Written questions to Mr Cahill and Driven Sports through the company's lawyer about the sale of Frenzy had not been responded to at the time of print.
DMBA is a chemical cousin of banned party-pill ingredient DMAA, which has been linked to heart failure and deaths after also being included as an ingredient in some pre-workout exercise supplements.
The Herald reporter who purchased Frenzy was told by a salesman at a popular Auckland supplement store chain the product contained "herbal stimulants".
However, an American DMBA study rejects claims by some supplement makers that the drug is a natural extract of pouchong tea. It found a tonne of the tea would be required to extract just 12mg of DMBA, while a typical serving of Frenzy contained 110mg of the drug.
Banning DMBA was likely to be ineffective as similar analogues would be immediately introduced to replace it, the study said.
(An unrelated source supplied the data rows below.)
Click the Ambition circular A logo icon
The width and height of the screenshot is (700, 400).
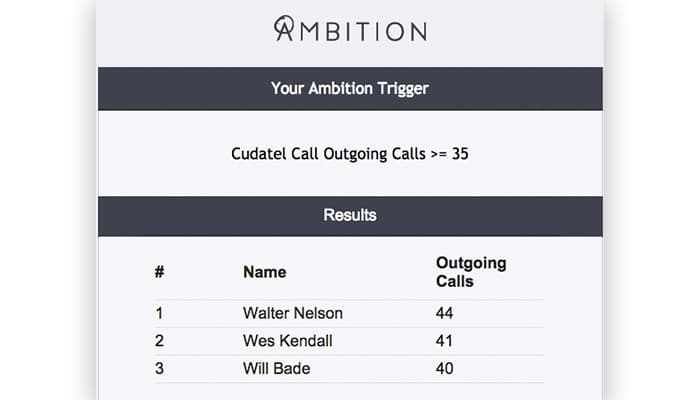(x=286, y=29)
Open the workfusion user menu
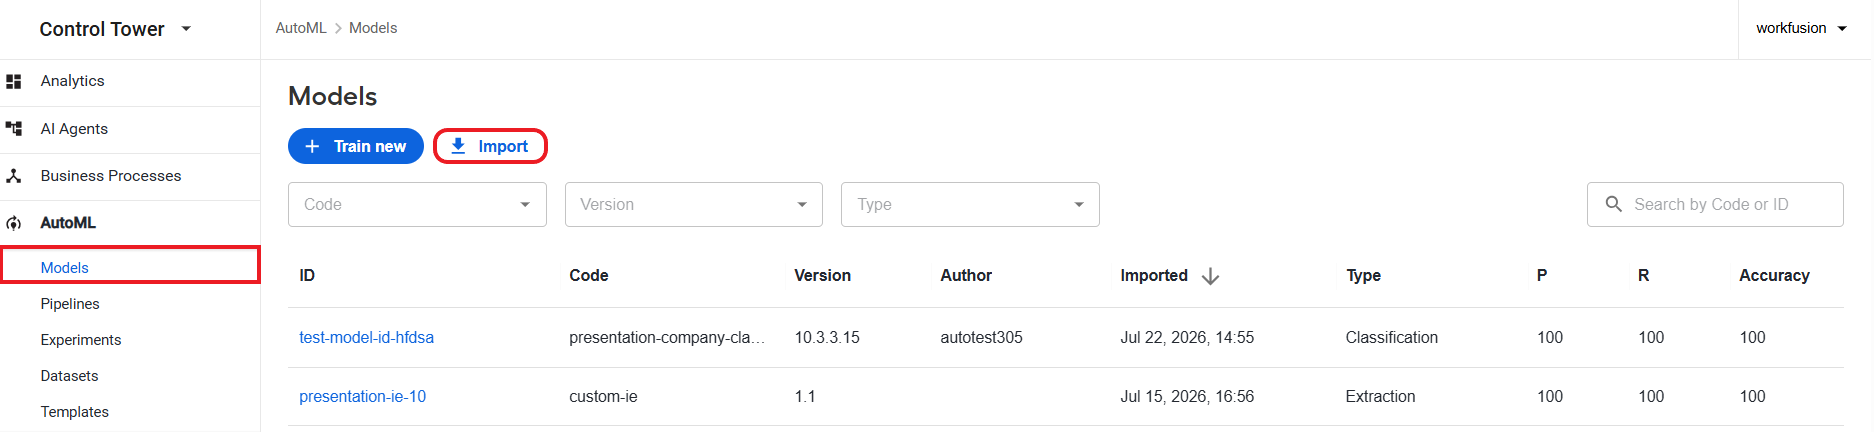The height and width of the screenshot is (432, 1874). coord(1801,28)
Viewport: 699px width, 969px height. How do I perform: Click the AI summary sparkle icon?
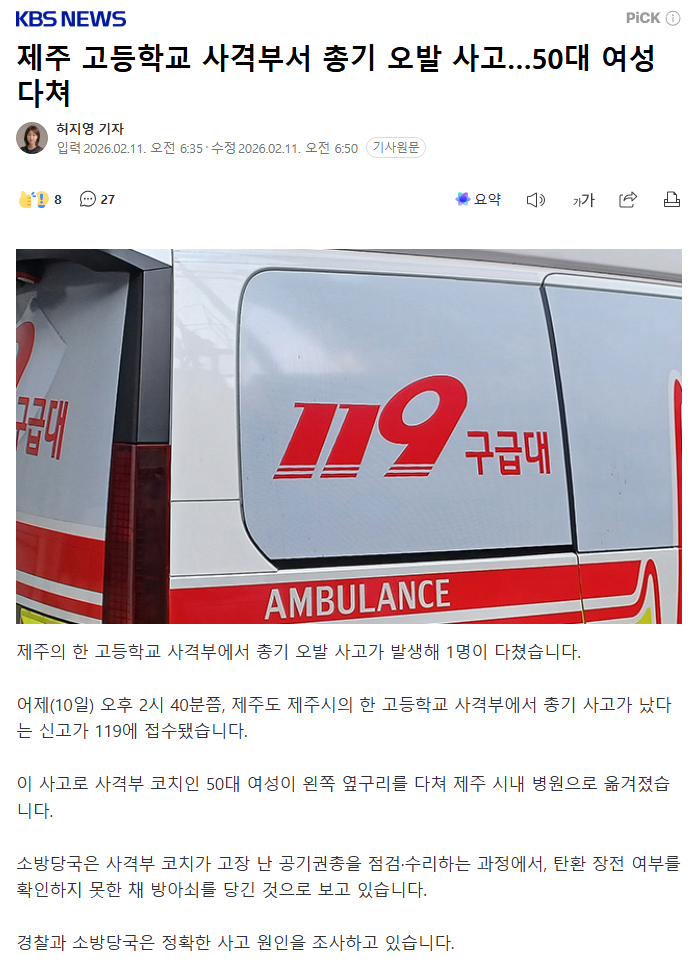coord(462,199)
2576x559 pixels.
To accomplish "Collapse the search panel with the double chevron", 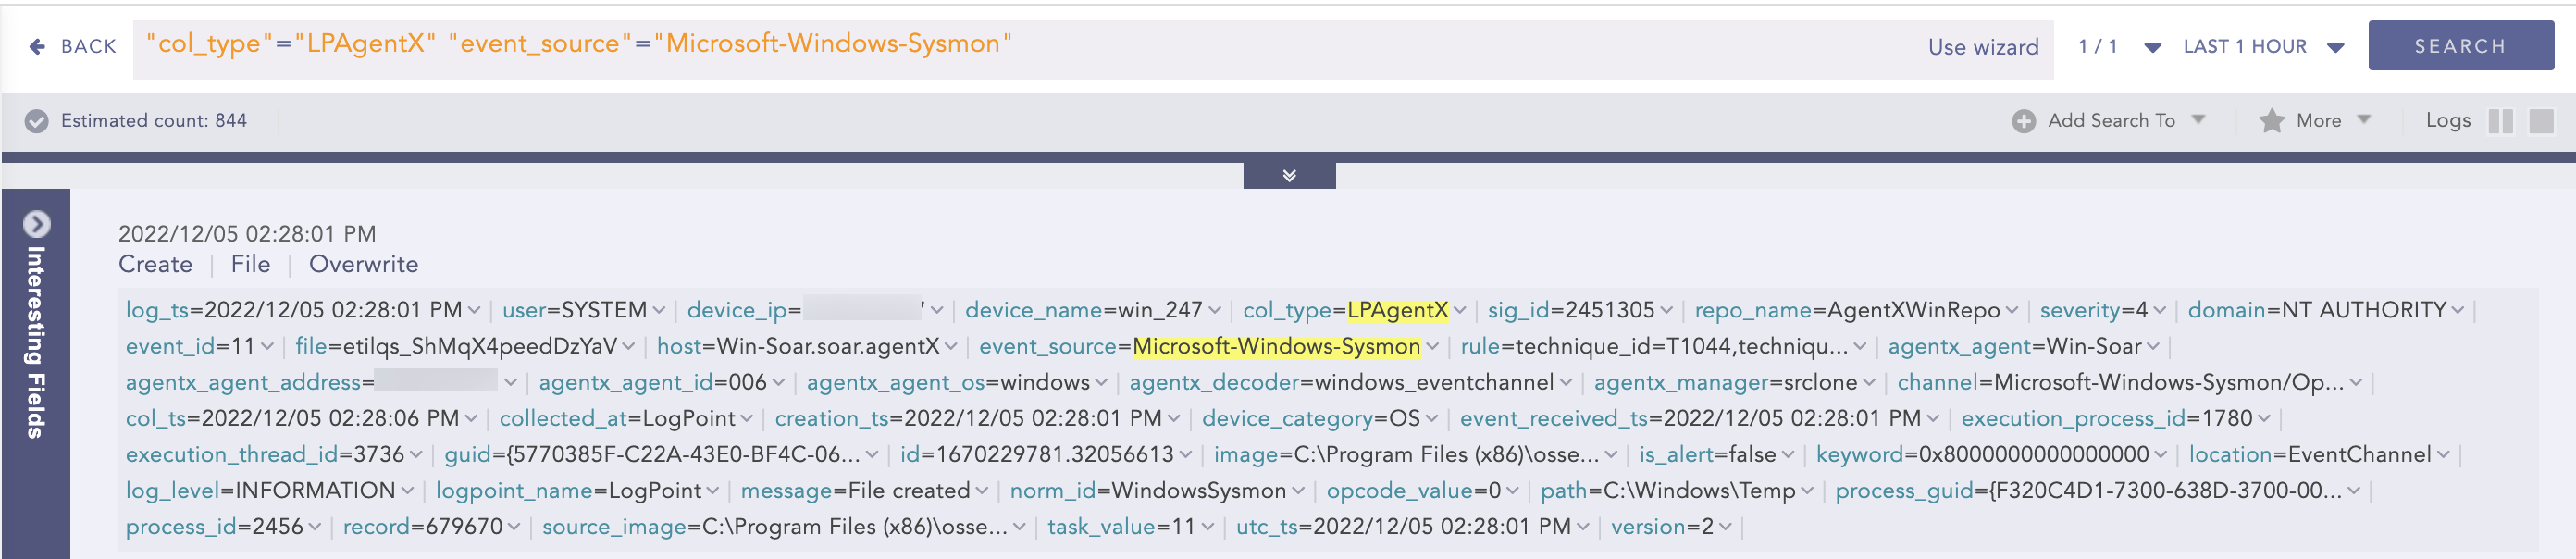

In New Zealand, moves to regulate a sports supplement industry worth millions of dollars here and many billions worldwide each year appear to have stalled.
The Natural Health and Supplementary Products Bill - which would set up a regulatory authority and introduce tougher rules and penalties for using banned ingredients and making unsupported marketing claims - has been before Parliament in some guise since 2006 and was supposed to come into effect in January last year.
It passed two readings in the House with near-unanimous support during National's last term but was never enacted.
A spokeswoman for Health Minister Jonathan Coleman said it needed to be slotted back into the legislative agenda now the election had been held.